> Texte retenu
Ci-dessous le communiqué de Le Média tel que publié le 19.10.17 sur Tumblr, annoté au fluo et agrémenté de mes propres remarques (encadrés rouges). Il reprend essentiellement les questions posées par le journaliste de Médiapart, Manuel Jardinaud, et les réponses apportées (ou pas) par Le Média.
Police ! Vos papiers !
Le Média suscite un grand intérêt chez ses futurs confrères. Nous avons la chance d’être invités sur les plateaux et d’accorder de nombreuses interviews.
Deux médias se distinguent toutefois : Mediapart et L’impertinent, deux grands journaux d’investigation qui ont décidé de nous consacrer une enquête approfondie sur notre structure et le modèle que nous développons pour réunir les Socios.
Nous les remercions évidemment de leur intérêt. Nous notons toutefois qu’il pourrait y avoir, dans leur démarche respective, un effet néfaste : jeter la suspicion sur le sérieux et l'honnêteté des initiateurs du Média.
Si certaines modalités du projet suscitaient, en effet, une certaine suspicion, la première question à se poser serait : est-elle justifiée, et ensuite, de voir si ce qui suit est de nature à dissiper cette défiance. Ou faudrait-il comprendre que poser des questions supposerait une intention de nuire ? À l'exception de F. Serrano, les questions ont été posées directement aux initiateurs du projet, y compris les miennes, et pas du tout sur la place publique.
Nous tenons à lever toute ambiguïté et à être transparents. C’est pourquoi, nous vous proposons ci-dessous de lire les réponses que nous avons adressées au questionnaire envoyé par mail mercredi 18 octobre (14h30) par le journaliste Manuel Jardinaud de Médiapart, questions auxquelles il nous enjoignait de répondre avant 12 heures aujourd’hui.
1. Mediapart - Pourquoi le site lemediatv.fr est-il la propriété de Mediascop, Sasu dont vous, Sophia Chikirou fondatrice du Média, êtes la présidente, et non de l’association Le Média ? Pourquoi le nom de domaine est la propriété de Mediascop, et non de l'association Le Média ?
Le Média
Le lancement du Média étant prévu pour le 11 octobre, il a fallu déposer le nom de domaine et créer le site bien avant pour qu’il soit opérationnel le jour dit. L’association étant en cours de création (elle n’a été déclarée que le 10 octobre), la société Mediascop a été du coup utilisée pour ne pas prendre de retard. L’association va donc maintenant se substituer à elle.
C'est la fable du Lièvre et de la tortue, qu'est-ce qui empêchait de créer plus tôt l'association loi 1901 ? Il serait plus difficile de créer une association que de transformer la SCOP Mediascop en SASU ?
2. Pourquoi avoir fait évoluer les statuts de Médiascop en mars 2017 pour passer de Scop en Sasu ? Y a-t-il un lien avec la création du Média aujourd'hui ?
Il n'y aucun lien avec la création du Média. Une SCOP est une SARL ou une SAS comptant obligatoirement plusieurs associés. A la suite de deux départs, il n’y a avait plus qu’une associée dans Médiascop. Il a donc fallu procéder à sa transformation (procédure contrôlée).
3. Quelle est la composition du bureau de l'association Le Média ? Pourquoi n'est-elle pas publique ?

> Données enregistrées
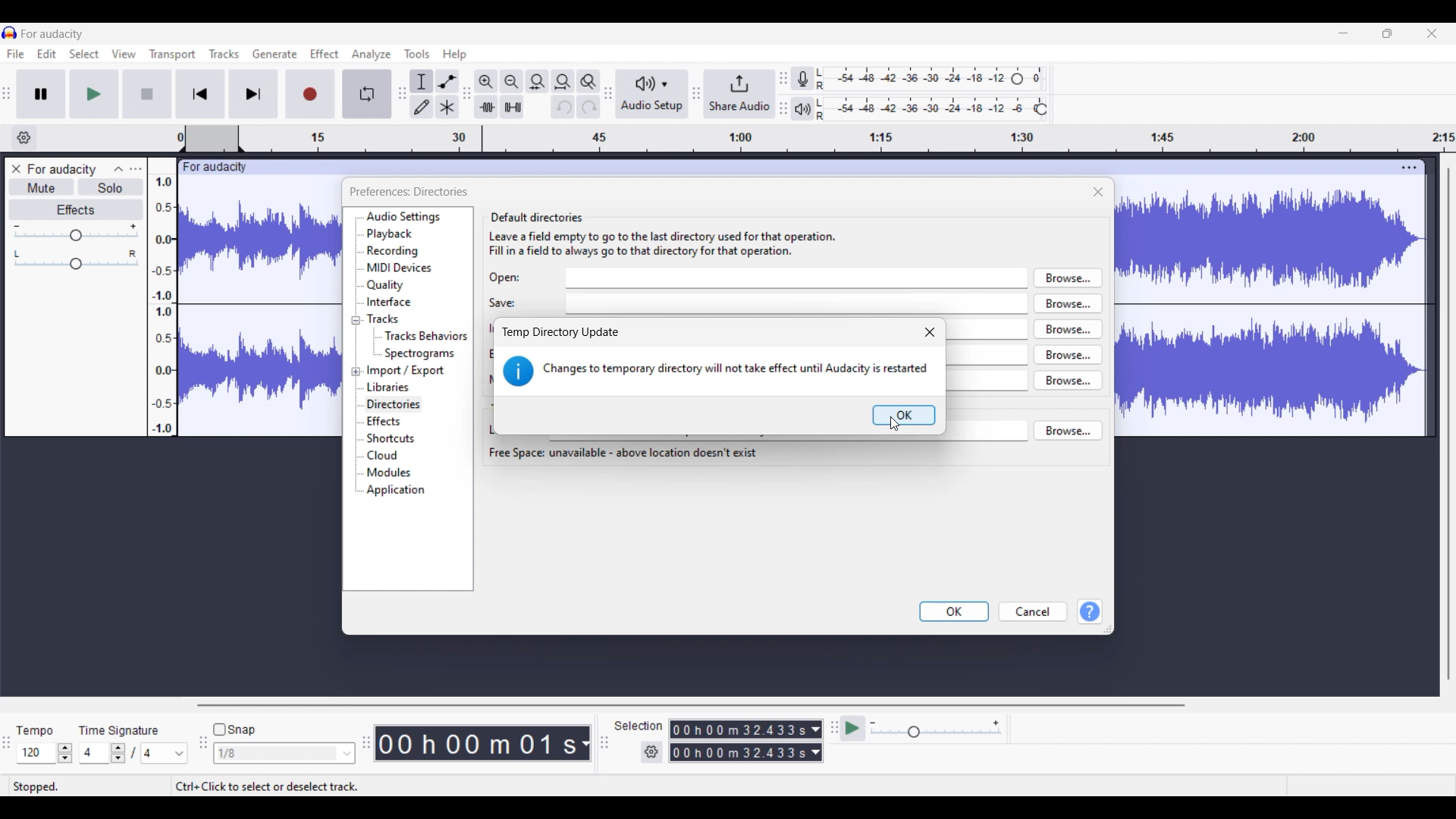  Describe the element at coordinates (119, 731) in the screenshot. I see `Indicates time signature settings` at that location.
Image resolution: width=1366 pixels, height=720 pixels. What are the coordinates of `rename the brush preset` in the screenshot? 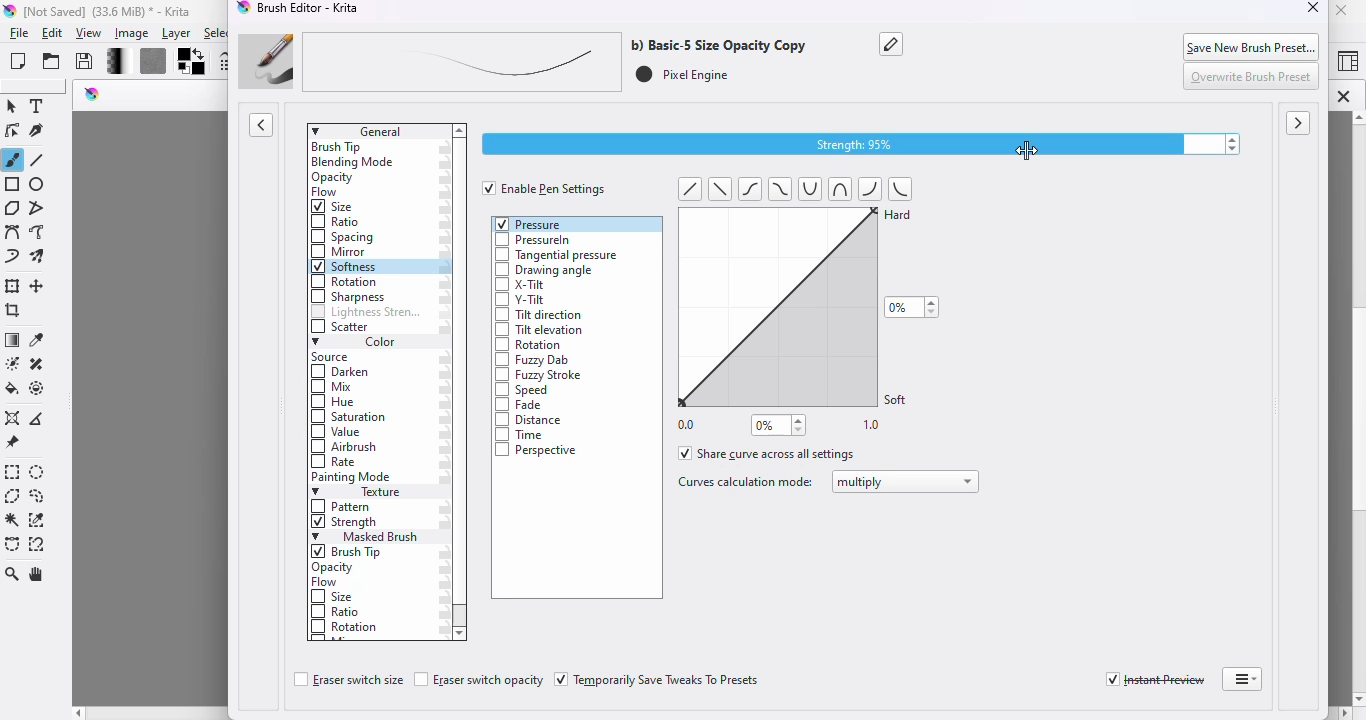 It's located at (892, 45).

> Consigne écrite A
D'après le communiqué du Média, à quelle date l'association Le Média a-t-elle été déclarée ?
> Consigne écrite B
Reprenez le communiqué du Média juste après sa dernière phrase et poursuivez-en la rédaction.

> Résultat final A
Le 10 octobre.

> Résultat final B
Cela a été annoncé publiquement (plus de 340.000 vues) lors de la soirée de lancement. Le Média a été fondé par Sophia Chikirou et Gérard Miller. Le bureau, composé des membres fondateurs, n'est là que pour donner l'impulsion initiale, favoriser le mécanisme d'implication des socios, qui reposera sur les socios eux-mêmes, et accompagner la transformation de la structure actuelle qui est donc transitoire. Les socios sont non seulement informés (channel Telegram, newsletter envoyée plusieurs fois par semaine), mais encore sollicités pour nous aider bénévolement à mener ce travail (déjà plus de 160 volontaires via le mail [email protected]).
On ne répond (toujours) pas à la question.
4. Quelle différence faites-vous entre « les titres » et les « contributions » des socios ? Quelles définitions juridiques donnez-vous à « titre » (part sociale ?) et à « contribution » (abonnement ?) ?
Chaque association est libre de définir les signifiants qu’elle utilise. Nous avons notamment profité de cette liberté pour définir et utiliser certains signifiant à des fins pédagogiques, en reprenant par exemple les codes des médias dominants tout en les détournant. Nous avons ainsi choisi plusieurs termes qui deviennent du coup propres à l’association : socio, droit d’entrée, titre de propriété, contribution, service… Leur « définition » est celle que nous avons donnée sur le site, dans les statuts, dans le règlement intérieur… C'est ainsi que le droit d’entrée est défini comme l’addition de deux sommes : 1°) une somme appelée titre de propriété, comprise entre 5 € et 2 500 €, et étant nécessairement un multiple de 5 ; 2°) une somme appelée contribution d’un montant de 50€, 80€, 120€, 200€. La première somme, dont le montant exact sera fixé par la personne souhaitant adhérer à l’association, doit être payée au moment de l’adhésion. La seconde somme, dont le montant exact sera également fixé par la personne souhaitant adhérer à l’association, peut être payée intégralement au moment de l’adhésion ou en dix mensualités à compter du 1er janvier 2018.
Signifiants ? « Titre de propriété » et « vous êtes propriétaire du média » seraient des signifiants détournés à des fins « pédagogiques » ? Selon moi nous sommes ici à la limite des pratiques commerciales trompeuses en utilisant comme « signifiants » (et en leur donnant un tout autre sens) des termes et expressions ayant un sens juridiquement et communément admis.
5. A quels niveaux de service un socio a-t-il droit et accès en fonction de « son implication » (selon les termes utilisés sur le site Internet), c'est-à-dire le montant de sa contribution si j'ai bien compris ? Les « contributions » valent-elles un abonnement qui donne accès à des services ? Si oui, quelles en sont les conditions générales de vente ?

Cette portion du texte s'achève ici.